SUPPLIED PASSAGE:

--- Start ---

Understanding target-cpu

Hello to all,

I have a big doubt about the target-cpus. On my server, as native target-cpu is selected "Cannonlake". I made a sweep among all the possible target-cpus, and to my surprise the target-cpu "knl" was the one that gave me the best performance. This doesn't make much sense, so I want to ask you what could have happened?

The program is the n-body algorithm, I do mathematical calculations that are not very rare.

Obviously I always compile with --release and opt-3.

Any help to understand this ? If I change the server I will have to run with all the target-cpu and keep the best one, does it make sense to do so ?

Thank you.

Unless you've benchmarked it very very carefully in a very controlled way (not just running the programs one after another with different settings), it's likely to be a random result.

Performance of modern CPUs is very noisy and uneven. They have very dynamic balancing act of thermal and energy distribution across cores, varying frequency with temporary turbo boosts, and multiple levels of caches and branch predictors sensitive to bit patterns in memory addresses.

Yes, I checked and I have the same results. My program is very regular so allways I have the same times too.

Is it a bad practice to use a target-cpu other than the native one ? Am I missing something? I understand that target-cpu=knl is for Knights Landing, and I am not in this platform (but the instructions are similar)

--- End ---

ENTRIES PROVIDED:
--- Start ---

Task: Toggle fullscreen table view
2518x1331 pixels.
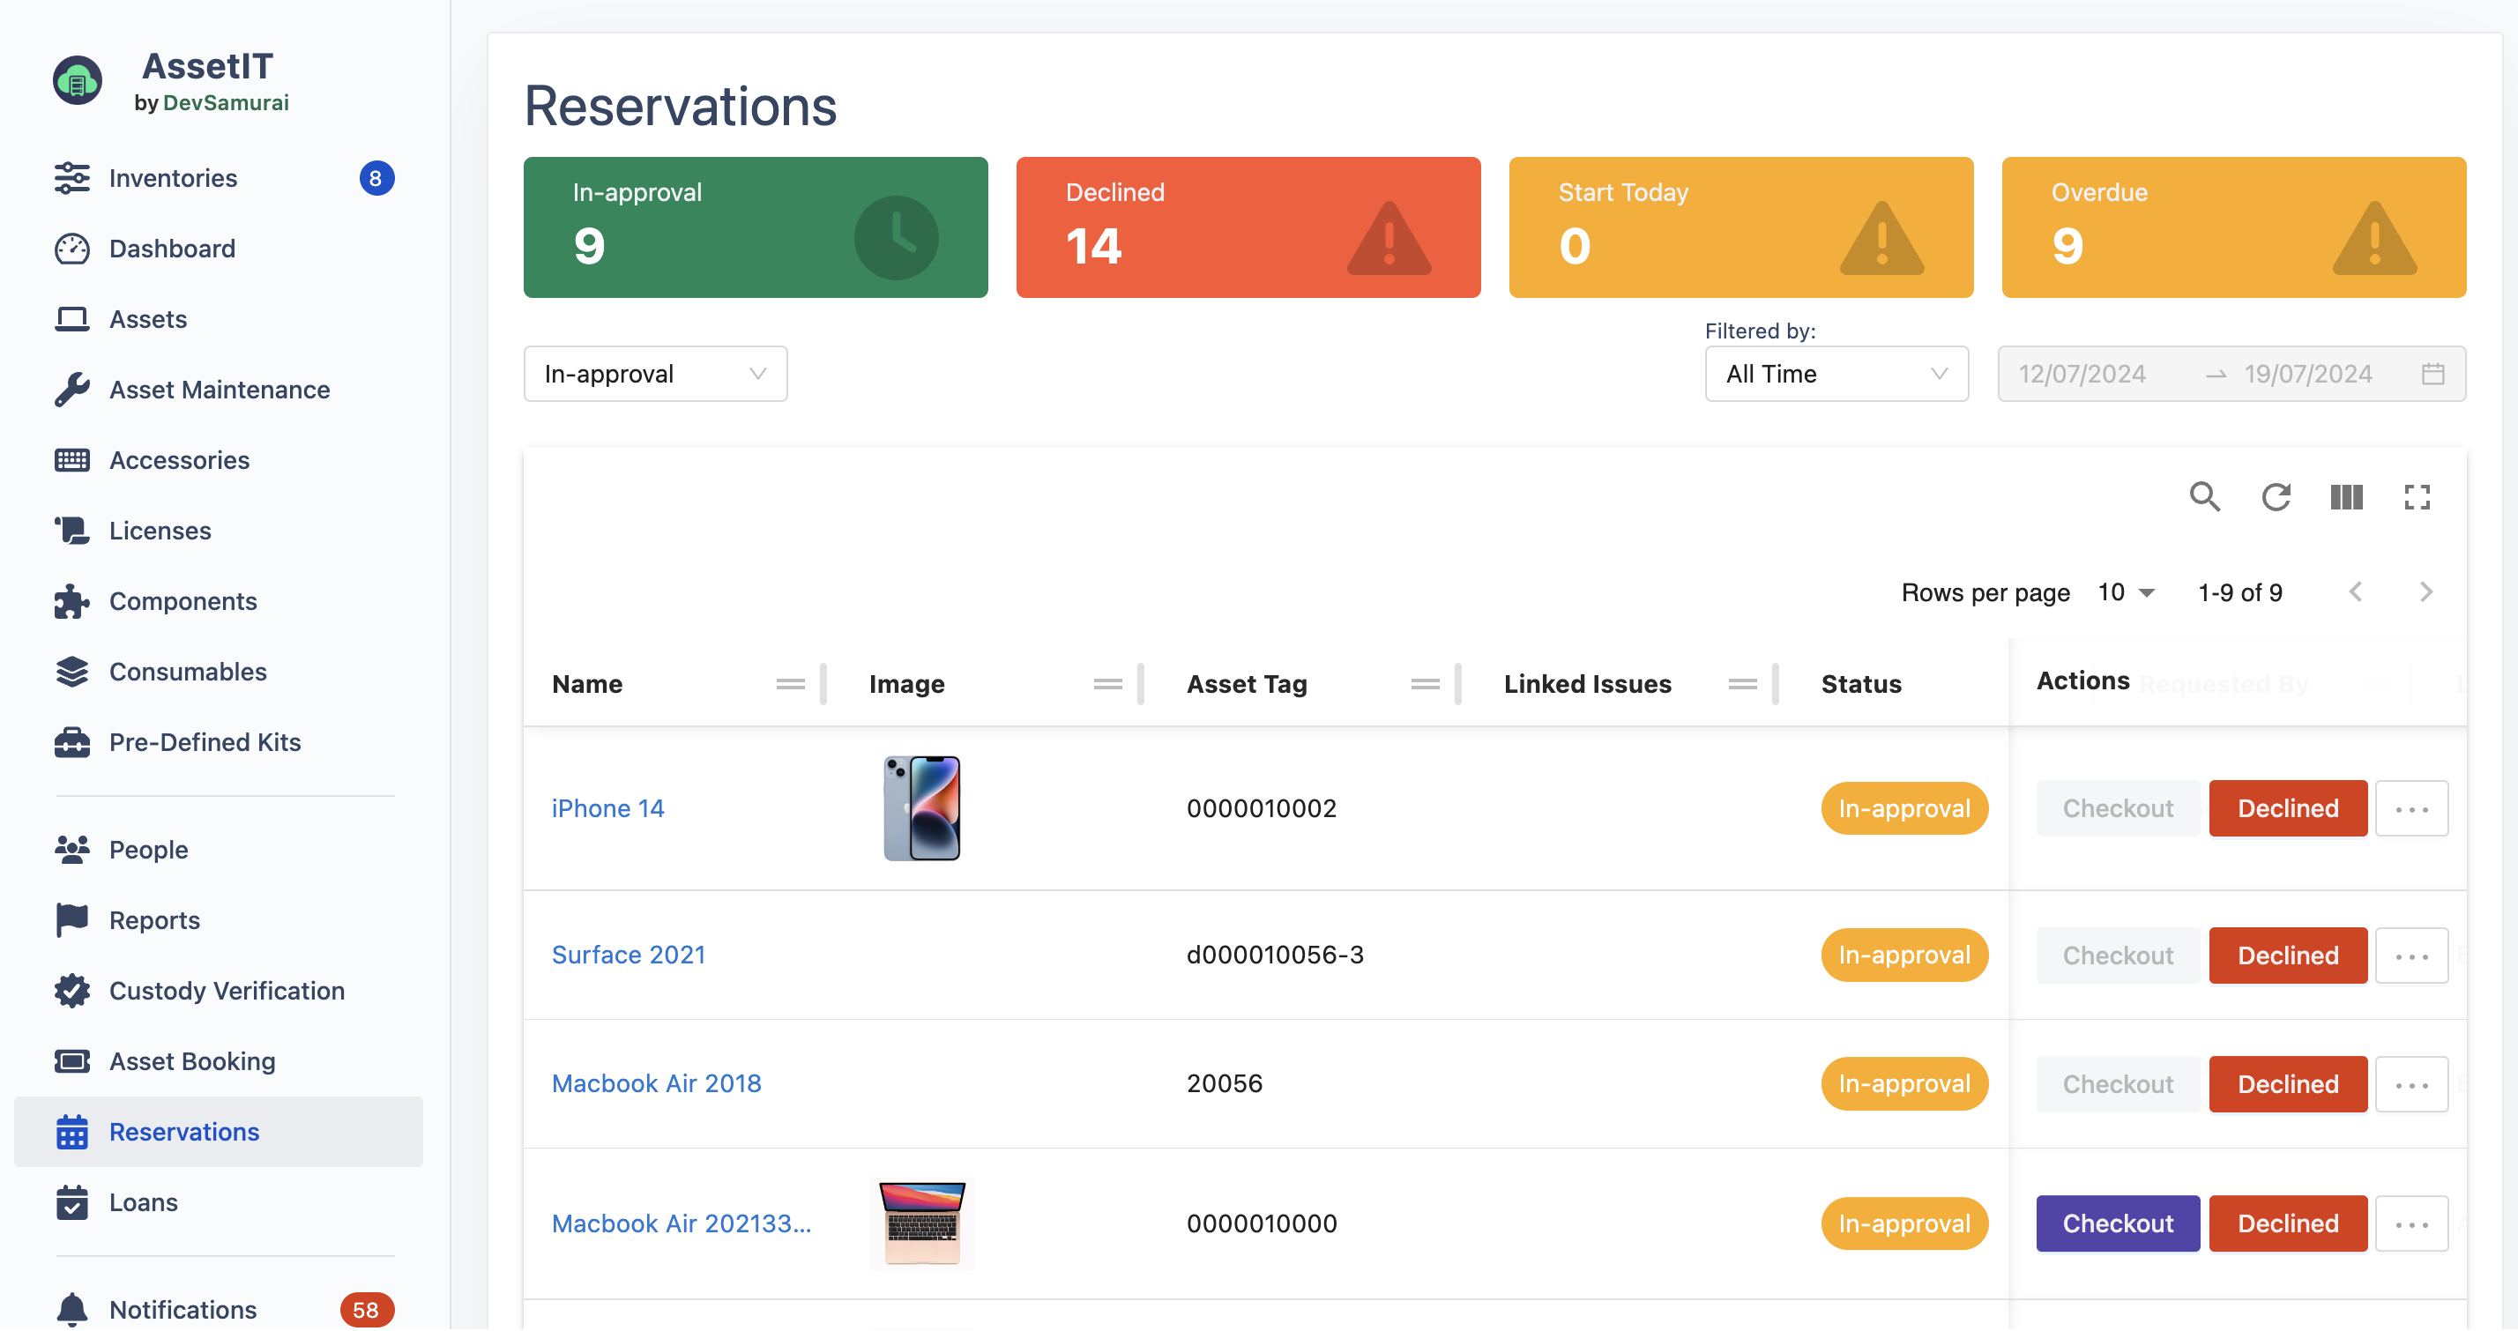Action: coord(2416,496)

--- End ---
--- Start ---

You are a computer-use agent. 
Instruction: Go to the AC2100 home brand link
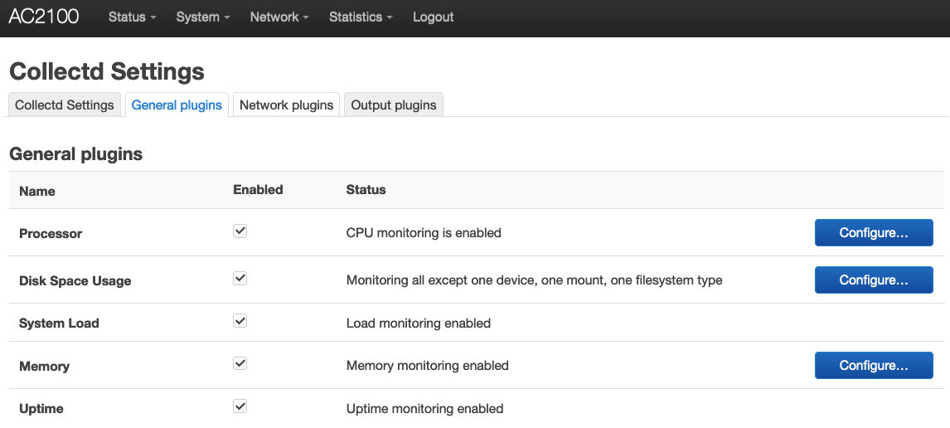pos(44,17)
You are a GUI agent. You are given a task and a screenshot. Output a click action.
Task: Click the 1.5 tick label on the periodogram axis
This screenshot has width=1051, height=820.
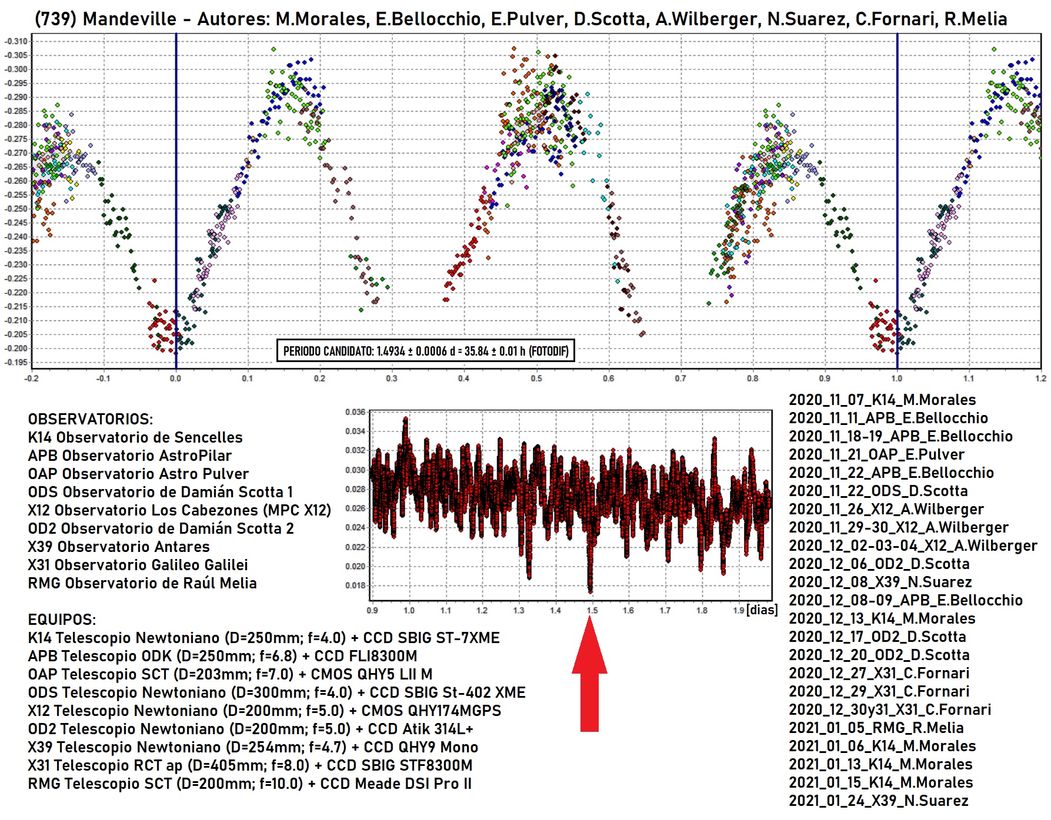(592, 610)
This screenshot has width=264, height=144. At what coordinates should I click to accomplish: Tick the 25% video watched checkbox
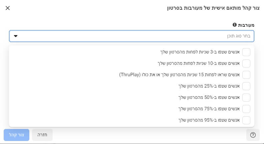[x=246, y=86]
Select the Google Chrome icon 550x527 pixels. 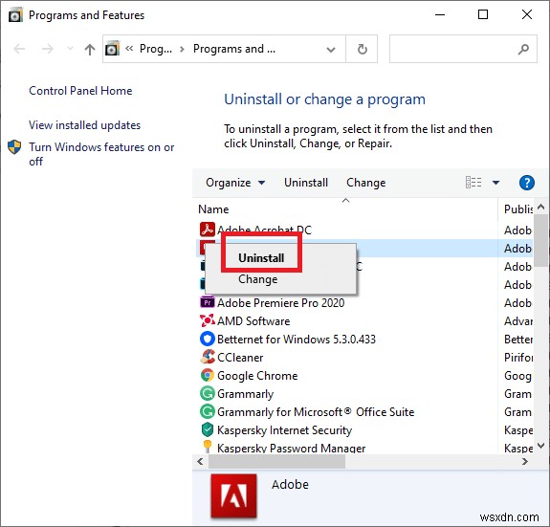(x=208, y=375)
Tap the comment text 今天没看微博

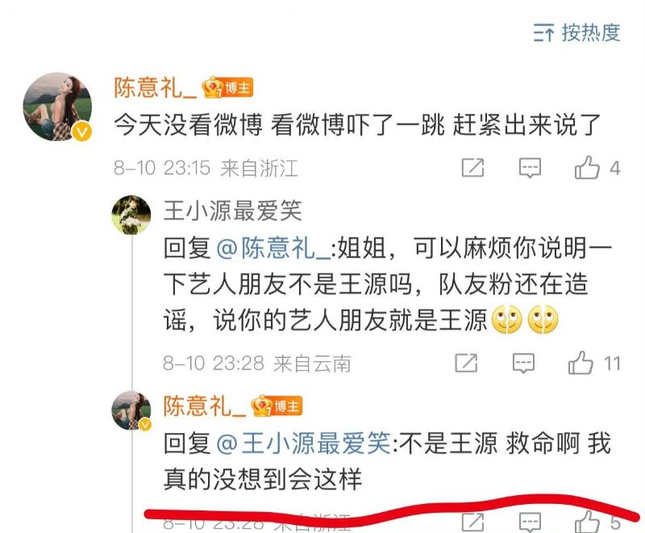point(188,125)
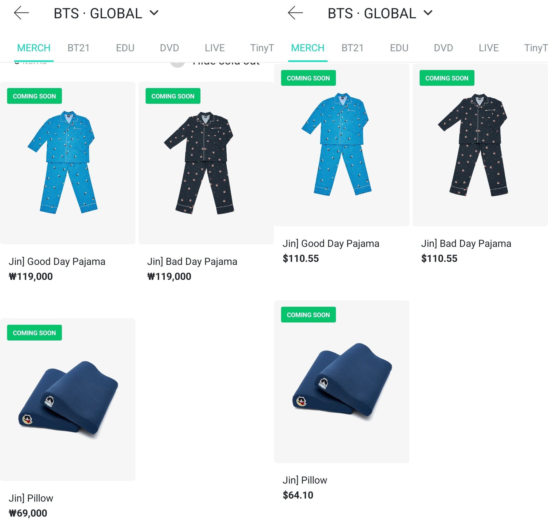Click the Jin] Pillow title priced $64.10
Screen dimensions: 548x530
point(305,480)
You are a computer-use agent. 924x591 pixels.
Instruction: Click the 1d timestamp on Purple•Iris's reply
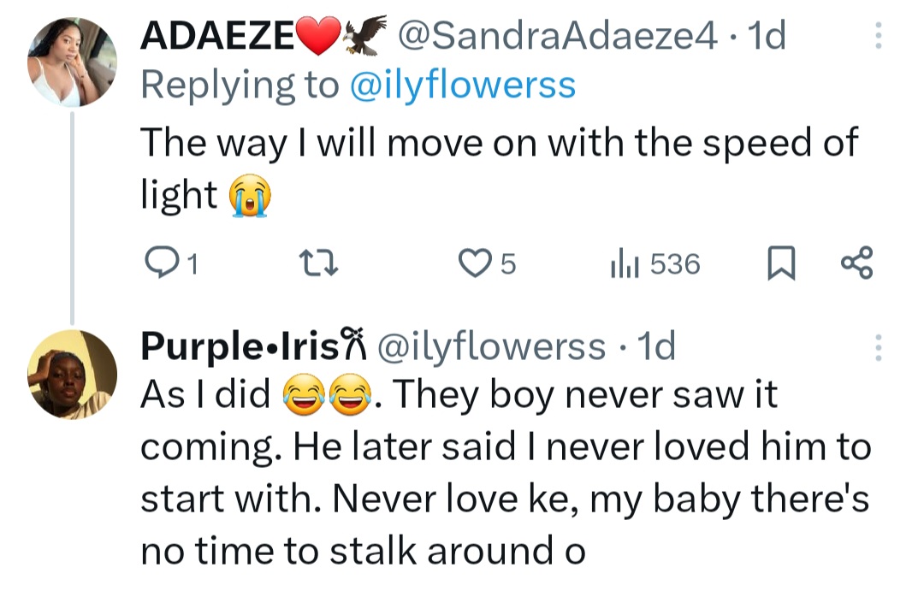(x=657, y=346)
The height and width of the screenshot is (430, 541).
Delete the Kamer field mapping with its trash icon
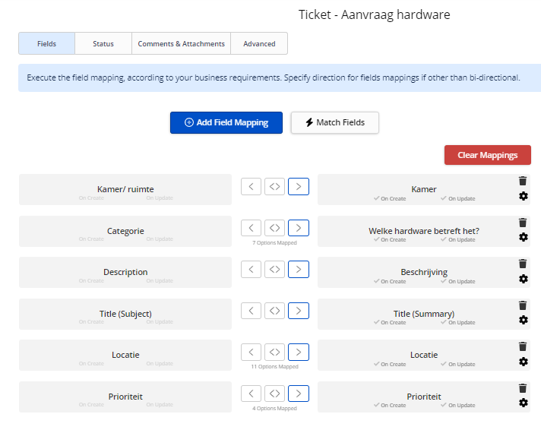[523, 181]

--- End ---
--- Start ---

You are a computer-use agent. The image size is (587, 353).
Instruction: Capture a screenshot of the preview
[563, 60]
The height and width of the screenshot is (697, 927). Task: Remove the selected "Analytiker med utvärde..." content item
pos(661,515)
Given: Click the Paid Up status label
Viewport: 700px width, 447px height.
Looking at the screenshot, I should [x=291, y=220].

--- End ---

DIRECTIONS:
**A.** Which factors does the target-cpu thread give for why the performance of modern CPUs is noisy and uneven? List them all.
**B.** Pick up the target-cpu thread after its last post and carry on with the next reply.

ANSWER LIST:
**A.**
- A very dynamic balancing act of thermal and energy distribution across cores
- Varying frequency with temporary turbo boosts
- Multiple levels of caches and branch predictors sensitive to bit patterns in memory addresses

**B.**
You would have to look at the resulting assembly to verify. But it's possible the auto vectorizers is weighted to use avx-512 instructions with a knl target, since that was the main goal of that infrastructure. The cannon lake being newer may have a super set of the avx-512 instructions (there's a ton of variations), but if it's missing any instructions it could crash with an illegal instruction, if the compiler chooses to use any missing instructions. The reason the cannonlake may avoid avx-512 is because if the CPU uses enough avx-512 instructions it needs to reduce clock speed to be stable (they do twice the work and produce more heat so a %30 clock reduction to "double" the FLOPS, avx-2 can do this to a lesser extant as well). So for the average program there's a threshold where enough avx-512 could slow the clock but not gain enough to make up for it (the average program doesn't blaze all cores 100%). but when most of cores are doing heavy avx-512 (like your simulation) that can more than make up for the frequency reduction.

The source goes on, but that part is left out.